You could look for a lease if you want to just practice riding and looking up different things to work on. You could also lease and work with a private trainer who comes to your barn you are leasing from. OR if you're a confident rider and just want practice you can advertise to exercise other people's horses for free or for some cash.


----------



## tinyliny (Oct 31, 2009)

PM me. I live in Bellevue. A lease would be my thought, too


----------



## LoveIcelandics (Oct 12, 2021)

tinyliny said:


> PM me. I live in Bellevue. A lease would be my thought, too


Will do, thanks!


----------



## Terbus (Oct 9, 2021)

What area of Washington? I'm in the general Seattle area, Kitsap County, but don't want to suggest anything without knowing if that's to far.


----------



## LoveIcelandics (Oct 12, 2021)

Terbus said:


> What area of Washington? I'm in the general Seattle area, Kitsap County, but don't want to suggest anything without knowing if that's to far.


Hi there! I’m in Pierce County so Kitsap isn’t too far away. Any suggestions appreciated, thanks.


----------



## Terbus (Oct 9, 2021)

LoveIcelandics said:


> Hi there! I’m in Pierce County so Kitsap isn’t too far away. Any suggestions appreciated, thanks.


AlishIa Alexander at the Ridding Place in Port Orchard is great. She works at another stable as well, but I don't remember the name or location. She's a performance trainer, and she'll meet you at your riding level. She's got her own horses you can ride and you can bring your own gear or not as it suits you. I've heard mixed things about her when it comes to working with other peoples horses, but that was never an issue for me as I always road hers.

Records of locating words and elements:
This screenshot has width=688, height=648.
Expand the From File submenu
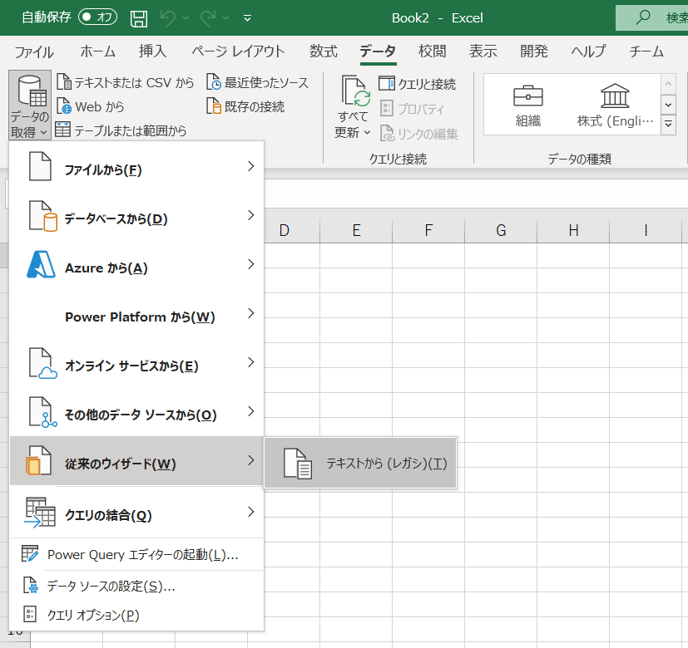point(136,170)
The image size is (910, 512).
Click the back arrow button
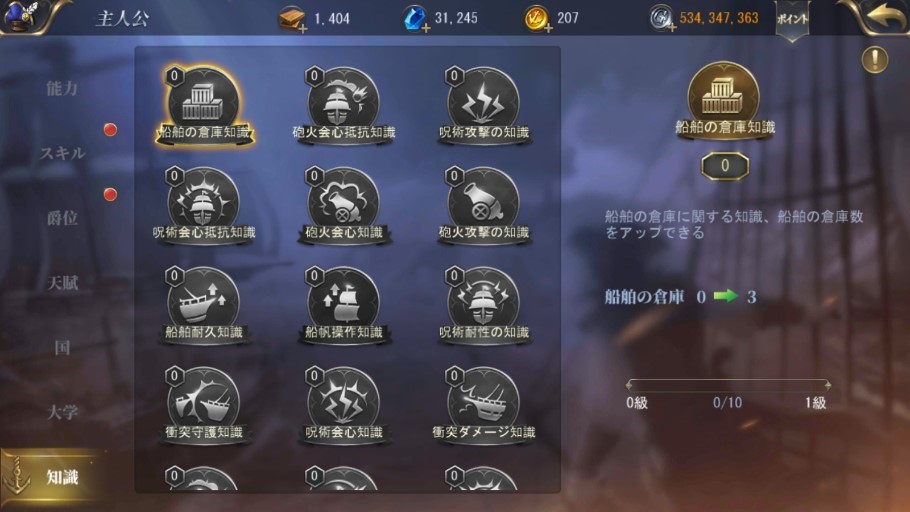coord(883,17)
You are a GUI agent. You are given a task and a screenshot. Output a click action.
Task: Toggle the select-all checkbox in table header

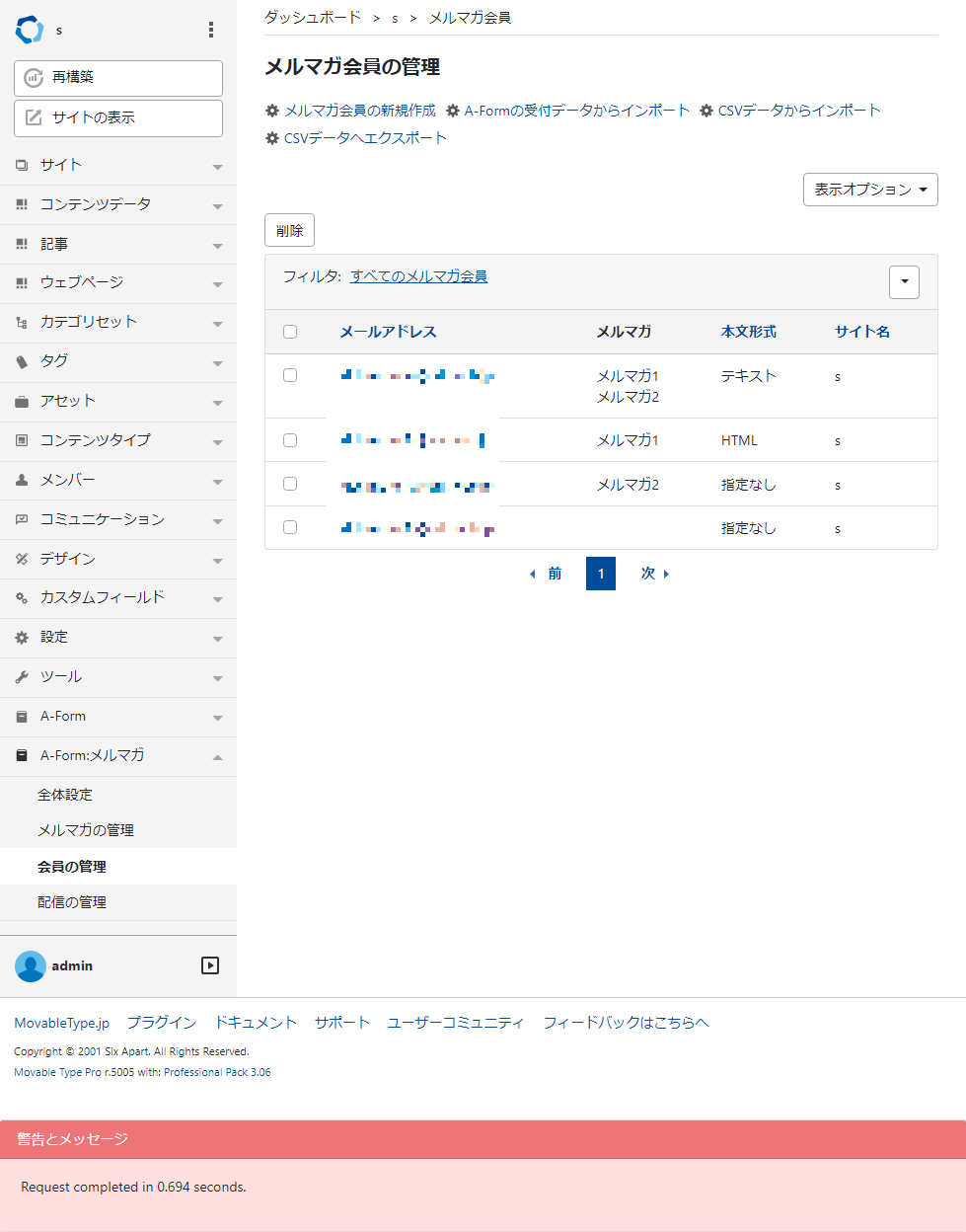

### Problems to work on
1) Reproduce the part of the horse riding forum thread between "AlishIa Alexander at" and "always road hers.", inclusive.
2) Name every user who posts in the horse riding forum thread.

### Solved problems
1)
AlishIa Alexander at the Ridding Place in Port Orchard is great. She works at another stable as well, but I don't remember the name or location. She's a performance trainer, and she'll meet you at your riding level. She's got her own horses you can ride and you can bring your own gear or not as it suits you. I've heard mixed things about her when it comes to working with other peoples horses, but that was never an issue for me as I always road hers.

2)
tinyliny
LoveIcelandics
Terbus